There is a fundamental "trick" to a panic attack. Understanding it will help you break the panic cycle. This article will explain the trick, and what you need to do about it.

It's very important to understand that the physical symptoms of a panic attack are nothing more than the body's emergency alert system, the sympathetic nervous system.

These are the same, sophisticated, automatic physical responses that your body uses to alert you to danger and give you the physical energy to respond to it.

Our body is kind of an old model. When our bodies were "designed", the main danger we had to face was a big predator that saw us as a meal. And, even though our world has changed a lot since then, our bodies still respond to danger in the same way.

Three ways, actually. When our bodies get a "danger" signal, they respond by preparing us for either FIGHT, FLIGHT, or FREEZE.

Which one? It depends on the circumstances. If the enemy is smaller, fighting is probably a good idea. If the enemy is bigger, but slower, flight would be good.
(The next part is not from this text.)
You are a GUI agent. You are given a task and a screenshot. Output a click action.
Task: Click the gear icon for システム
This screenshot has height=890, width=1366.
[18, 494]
And if the enemy is bigger and faster, maybe freeze would be good, and just hope it doesn't see so well. When your body gears up for danger, it prepares you for one of those responses.

If you think about the physical symptoms you experience during a panic attack, you can probably see that most of them have some adaptive value in a dangerous situation. They would all serve, one way or another, to help you survive an encounter with a predator.

The urge to flee is useful when threatened. The movement of blood flow away from the digestive tract and other parts of the body not needed in fighting is helpful because it makes more energy available for fighting. The adrenaline rush motivates and energizes you to action. Even sweating is helpful, because these responses generate a lot of heat, and sweating is how the body cools itself.

Sweating has another advantage too. If you're being chased by a large predator, it's good to be as slippery as possible!

So, you can see that, far from being a sign that there is something wrong physically, these symptoms are actually very sophisticated responses by our bodies in order to protect us. They're evidence that the body is working well.

There's just one problem.

There isn't any predator.

There isn't any danger of any kind. Our bodies got the wrong word somehow. The body got the impression that there was a real emergency, and this is how it responds.

It's just like when you have a watchdog that tends to bark at the wrong times, bothering you when it's just schoolchildren out there. You want the dog to be alert, and to let you know when there's a burglar, but you also want him/her to be able to tell the difference between a burglar and some kids playing.

So, what has to happen? That watchdog needs retraining, so it can tell the difference between kids and burglars. And you need retraining too.

What kind of retraining?
The watchdog sees kids playing, and mistakes them for burglars. You experience discomfort, and mistake it for danger. The watchdog needs training so it can notice some of the key characteristics of children (short, high pitched voices, lack of face masks, etc.) which distinguish them from burglars. You need retraining so that you can better distinguish discomfort from danger.

Let's consider what happens to you when you experience a panic attack. You experience real fear, make no mistake about that.

Pay no attention to those who say "it's all in your head", because it's not. (They usually mean well, but the phrase is extremely misleading and usually unhelpful).

It's in your breathing, in your muscles, in your heartbeat, in your production of adrenaline, and so on. It's real physical fear. The problem is, you're experiencing this real fear when there's no danger.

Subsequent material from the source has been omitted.